* _Liste des tâches_
• a. Relevez toutes les institutions, organisations et ligues désignées par leur nom propre dans le texte sur l'audition de Pablo Longoria.
• b. Rédigez la suite du texte sur l'audition de Pablo Longoria, à partir de sa dernière phrase.

* _Texte à lire_
::::::::::

À l'Assemblée nationale, le président de l'Olympique de Marseille, Pablo Longoria, est revenu sur la crise des droits TV que traverse le football français et s'est dit favorable à la mise en place d'une société commerciale gérée par la LFP. Il estime aussi que le football doit "s'adapter" aux évolutions médiatiques de ces dernières années.
Il est l'une des voix qui compte au sein du football français : Pablo Longoria, le président de l'Olympique de Marseille, a été auditionné à l'Assemblée nationale mercredi 15 septembre. Entendu, comme de nombreux responsables du sport français, dans le cadre de la mission d'information sur les droits de diffusion audiovisuelle des manifestations sportives, il est longuement revenu sur les derniers épisodes qui ont secoué le football hexagonal et a développé sa vision du futur de l'économie médiatique du monde du ballon rond.
Selon le dirigeant espagnol, "nous sommes en train de vivre une transformation médiatique. Le façon dont est consommée la télévision a changé et le football doit s'adapter." Comment ? "Ça doit être plus adapté aux consommateurs", estime Pablo Longoria. Les supporters regardent tous les matchs, mais nombreux sont ceux à regarder seulement quelques extraits, explique le patron de l'Olympique de Marseille. et pour une raison assez simple, selon lui : "On a un spectacle de 90 minutes. Mais dans beaucoup de matchs, on considère qu'il n'y a d'intéressantes que trois à quatre minutes." "On doit chercher, comme industrie, comment augmenter le niveau d'attractivité", poursuit Pablo Longoria.
Relever l'attractivité du football français ne passera pas par la mise en place d'un salaire maximum, plaide Pablo Longoria. "Je suis favorable au contrôle économique et au fait d'avoir des règles, mais pas dans le concept traditionnel du Salary Cap", dit-il devant les députés. Ce dispositif, déjà existant dans plusieurs ligues sportives, dont la NBA aux États-Unis, est plébiscité par certains patrons de fédérations de football en Europe et par des dirigeants de clubs. Mais pas par le président de l'OM, donc. "Limiter les salaires individuels des joueurs, c'est limiter la stratégie individuelle des clubs", pointe Pablo Longoria, qui invite plutôt à regarder l'économie des clubs "globalement."

::::::::::

* _Données fournies_
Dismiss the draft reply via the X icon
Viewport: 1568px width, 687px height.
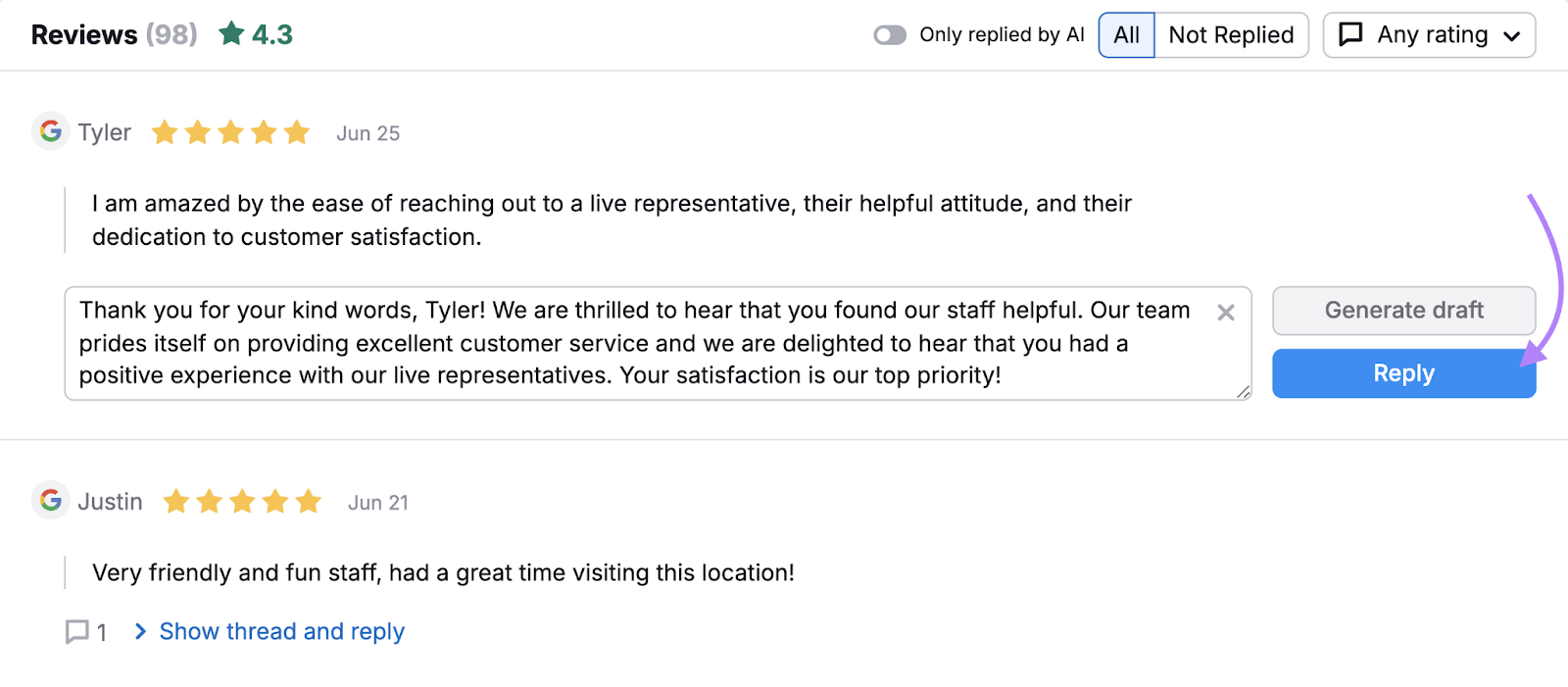click(1226, 313)
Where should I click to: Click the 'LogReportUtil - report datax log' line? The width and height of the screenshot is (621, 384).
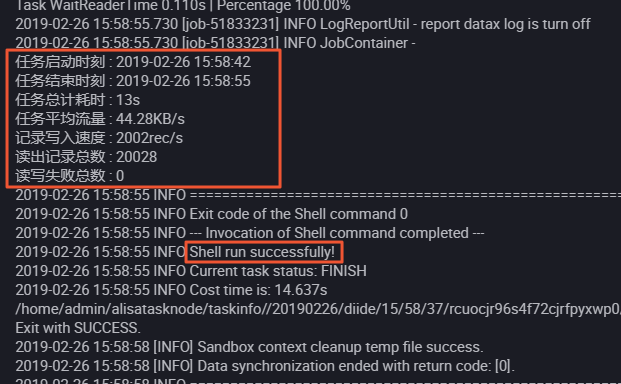pos(303,24)
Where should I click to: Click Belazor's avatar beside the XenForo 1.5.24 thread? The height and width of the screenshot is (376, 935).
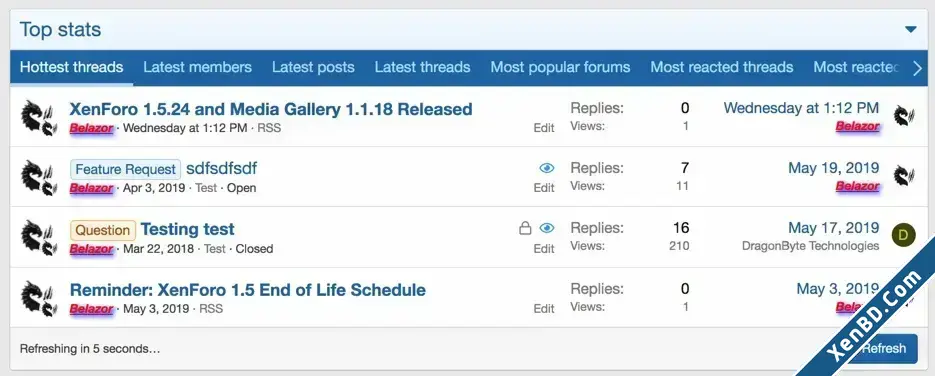click(39, 117)
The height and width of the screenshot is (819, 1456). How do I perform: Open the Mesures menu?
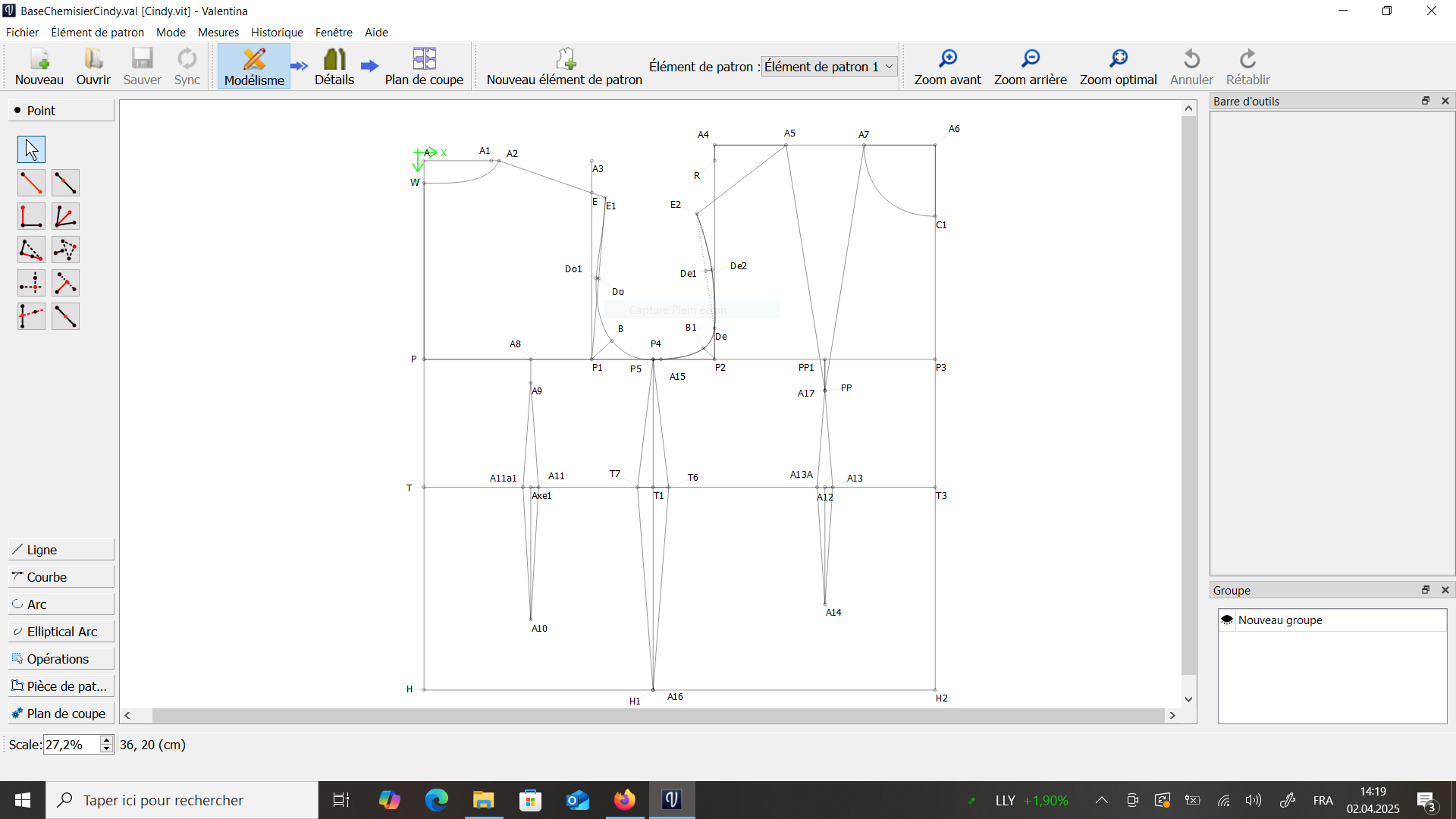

::::::::::

* _Résultats par tâche_
• a.
- Assemblée nationale
- Olympique de Marseille (OM)
- LFP
- NBA

• b.
En revanche, le président de l'OM dit oui à un renforcement de la gouvernance de la Ligue de football professionnel (LFP), qui regroupe tous les clubs pro et qui assure notamment l'organisation du championnat chaque saison. "Il faut réformer les structures juridiques et il faut avoir une LFP très forte, c'est le véhicule pour faire des réformes", explique-t-il, se disant favorable à la mise en place d'une société commerciale pour la commercialisation et la gestion des droits d'exploitation audiovisuelle.
"Pour faire ça, il faut avoir conscience que la Ligue doit avoir une gouvernance forte pour établir des règles, sans laisser tout l'espace possible à des investisseurs étrangers", dit-il, citant comme exemple des matchs qui pourraient être joués très tôt dans l'après-midi pour s'adapter au marché d'un autre continent, ou directement la délocalisation de matchs à l'étranger, comme cela s'est déjà vu en Italie, où la Supercoupe s'est jouée en... Arabie Saoudite. "Mais la société commerciale n'est que le véhicule. C'est mieux avec, mais il faut aussi changer la structuration du football, améliorer sa compétitivité, sortir de la crise des droits TV", prévient aussi Pablo Longoria.
Interrogé par Cédric Roussel et Régis Juanico sur l'affaire Mediapro, qui a accentué cette crise des droits TV, le président de l'Olympique de Marseille s'est dit "surpris" du comportement du groupe audiovisuel espagnol. Comme nous vous l'expliquions dans cet article, la LFP avait vendu en 2018 à Mediapro pour 795 millions d’euros par an une bonne partie des droits de la Ligue 1 portant sur la période 2020-2024. Une somme importante, mais qui n'a pas été versée. Après plusieurs retards de paiement, le patron du groupe, Jaume Roures, avait expliqué qu'il souhaitait, en raison de la crise sanitaire, renégocier le contrat signé deux ans plus tôt. Après de longues péripéties, les droits TV ont été récupérés par Amazon.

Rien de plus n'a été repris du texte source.